PCMA, which measured independent pharmacies as groups of three or fewer under common ownership, acknowledged there have been some fluctuations over the past five years in terms of gains and losses, but argued the overall number hasn’t shifted dramatically.

Going Deeper

Antitrust policy analysts say the landscape for community pharmacists is much more complicated than counting numbers.

Looking solely at the total counts of independent pharmacies “doesn’t address how the pharmacies are distributed,” Michael Carrier, an antitrust professor at Rutgers Law School, said.

He cited a 2021 analysis from online drug pricing comparison tool GoodRx, which found that more than 40% of US counties are considered “pharmacy deserts,” where most people must drive more than 15 minutes to reach the nearest pharmacy. Rural communities often rely on local, independent pharmacies because they may often be the only ones closest to them for miles.

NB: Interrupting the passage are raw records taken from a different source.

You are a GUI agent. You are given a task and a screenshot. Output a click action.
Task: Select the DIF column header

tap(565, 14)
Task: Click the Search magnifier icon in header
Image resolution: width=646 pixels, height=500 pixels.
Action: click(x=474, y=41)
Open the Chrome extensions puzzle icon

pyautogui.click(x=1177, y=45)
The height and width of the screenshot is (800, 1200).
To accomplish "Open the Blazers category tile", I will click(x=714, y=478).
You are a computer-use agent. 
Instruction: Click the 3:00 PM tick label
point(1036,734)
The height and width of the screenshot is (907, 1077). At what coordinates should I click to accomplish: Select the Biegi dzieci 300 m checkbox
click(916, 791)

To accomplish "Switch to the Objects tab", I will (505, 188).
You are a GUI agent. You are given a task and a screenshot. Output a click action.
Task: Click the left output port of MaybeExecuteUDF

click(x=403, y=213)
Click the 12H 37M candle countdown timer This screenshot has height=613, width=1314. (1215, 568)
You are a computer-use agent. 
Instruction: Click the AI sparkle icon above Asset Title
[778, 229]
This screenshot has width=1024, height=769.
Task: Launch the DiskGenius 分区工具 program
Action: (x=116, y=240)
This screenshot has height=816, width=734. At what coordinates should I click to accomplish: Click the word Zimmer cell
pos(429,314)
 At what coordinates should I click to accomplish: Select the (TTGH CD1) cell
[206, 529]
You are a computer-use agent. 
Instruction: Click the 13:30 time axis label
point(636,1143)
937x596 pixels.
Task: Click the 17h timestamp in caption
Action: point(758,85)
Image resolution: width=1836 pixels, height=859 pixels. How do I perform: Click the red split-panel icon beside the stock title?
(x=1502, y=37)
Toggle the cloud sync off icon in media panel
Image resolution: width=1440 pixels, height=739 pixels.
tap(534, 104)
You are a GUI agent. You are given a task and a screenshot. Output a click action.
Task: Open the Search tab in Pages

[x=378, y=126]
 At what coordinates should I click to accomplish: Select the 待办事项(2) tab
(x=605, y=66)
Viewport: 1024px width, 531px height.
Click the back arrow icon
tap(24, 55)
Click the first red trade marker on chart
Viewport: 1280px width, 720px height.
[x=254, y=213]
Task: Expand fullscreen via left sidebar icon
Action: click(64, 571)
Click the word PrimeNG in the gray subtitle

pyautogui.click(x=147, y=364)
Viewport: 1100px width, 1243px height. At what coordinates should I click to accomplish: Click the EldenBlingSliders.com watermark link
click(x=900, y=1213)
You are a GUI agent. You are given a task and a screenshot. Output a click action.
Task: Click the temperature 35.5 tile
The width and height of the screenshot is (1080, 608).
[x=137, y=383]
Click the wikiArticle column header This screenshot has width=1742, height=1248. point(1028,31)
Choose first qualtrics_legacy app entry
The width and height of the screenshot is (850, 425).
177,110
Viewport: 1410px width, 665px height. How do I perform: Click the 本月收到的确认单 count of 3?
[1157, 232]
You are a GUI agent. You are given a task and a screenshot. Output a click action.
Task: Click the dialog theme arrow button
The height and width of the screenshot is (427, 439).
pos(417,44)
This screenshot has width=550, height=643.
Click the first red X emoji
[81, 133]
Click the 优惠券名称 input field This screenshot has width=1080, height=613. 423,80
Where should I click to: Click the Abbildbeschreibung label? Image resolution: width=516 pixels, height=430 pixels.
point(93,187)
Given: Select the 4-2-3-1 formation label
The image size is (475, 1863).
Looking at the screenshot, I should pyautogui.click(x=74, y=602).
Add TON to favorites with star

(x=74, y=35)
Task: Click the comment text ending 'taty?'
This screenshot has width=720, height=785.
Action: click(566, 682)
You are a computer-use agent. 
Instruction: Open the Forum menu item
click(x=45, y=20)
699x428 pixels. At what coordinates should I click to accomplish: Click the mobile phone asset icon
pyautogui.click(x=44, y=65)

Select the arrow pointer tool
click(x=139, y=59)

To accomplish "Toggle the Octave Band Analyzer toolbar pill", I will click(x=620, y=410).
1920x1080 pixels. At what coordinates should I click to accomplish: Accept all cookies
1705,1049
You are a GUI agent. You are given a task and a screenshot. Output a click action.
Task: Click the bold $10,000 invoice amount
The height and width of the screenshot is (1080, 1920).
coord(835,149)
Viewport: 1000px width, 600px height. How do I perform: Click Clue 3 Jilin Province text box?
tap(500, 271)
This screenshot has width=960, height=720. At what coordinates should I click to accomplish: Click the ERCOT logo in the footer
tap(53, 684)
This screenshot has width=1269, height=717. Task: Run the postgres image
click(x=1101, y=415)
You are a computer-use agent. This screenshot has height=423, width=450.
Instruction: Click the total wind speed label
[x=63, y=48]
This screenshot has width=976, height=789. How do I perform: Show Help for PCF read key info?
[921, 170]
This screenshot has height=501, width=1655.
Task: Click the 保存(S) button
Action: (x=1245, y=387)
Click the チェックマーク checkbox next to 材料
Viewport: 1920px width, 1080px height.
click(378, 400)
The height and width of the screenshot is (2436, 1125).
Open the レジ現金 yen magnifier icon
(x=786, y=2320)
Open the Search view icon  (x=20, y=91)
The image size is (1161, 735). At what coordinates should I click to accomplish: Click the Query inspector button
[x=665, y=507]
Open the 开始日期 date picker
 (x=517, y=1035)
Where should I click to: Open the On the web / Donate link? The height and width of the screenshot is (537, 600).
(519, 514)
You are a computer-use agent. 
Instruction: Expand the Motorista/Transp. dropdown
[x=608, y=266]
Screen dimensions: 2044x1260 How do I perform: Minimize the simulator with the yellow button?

Independent pharmacies argue that PBMs charge them higher fees than their affiliated pharmacies. Carrier said that because independent stores get the majority of their revenue from drug sales, higher fees mean they are “losing money or breaking even on prescriptions,” threatening closures and access to pharmacy services in rural areas. A study published earlier this month by the Journal of the American Pharmacists Association found that roughly 76% of pharmacies in rural regions of the country are franchises or independent pharmacies.

“Particular areas might be losing all of their independent pharmacies,” Carrier said.

Informing Policy

Policy analysts and trade groups say a clear understanding on the impact PBMs have on pharmacies will be crucial as Congress considers policies targeting PBMs and lowering drug costs.

“As the American public becomes increasingly frustrated with rising prices, policymakers are looking for all possible levers,” Feldman said, including “congressional, regulatory, and state action.”

A bill (S. 4293) from Sen. Chuck Grassley (R-Iowa) would prohibit PBMs from practicing spread pricing, or charging health plans more for a drug than they reimburse to pharmacies. It would also require PBMs to pass 100% of rebates to health plans, and authorize the FTC and state attorneys general to seek civil penalties for violations of FTC mandates. The Senate Commerce Committee voted 19-9 in June to advance the legislation to the full chamber.

A tax, climate, and health-care bill unveiled Wednesday following weeks of negotiations between Senate Majority Leader Chuck Schumer and West Virginia Sen. Joe Manchin would direct the government to negotiate with drugmakers for lower prices on certain medicines, and cap what seniors on Medicare pay for drugs each year at $2,000. The measure also requires pharmaceutical companies to rebate Medicare if they raise the prices of their drugs higher than the rate of inflation.

To help inform these bills and future legislation, the FTC could go beyond the data it gets from PBMs and seek out information directly from drug manufacturers and pharmacies, Carrier said. That could include information from drugmakers on the rebates they give to PBMs and how pharmacies’ business may be affected by the fees PBMs require them to pay. For an FTC study to be successful, “there is a need for a deeper understanding of all players in the supply chain,” Scott said.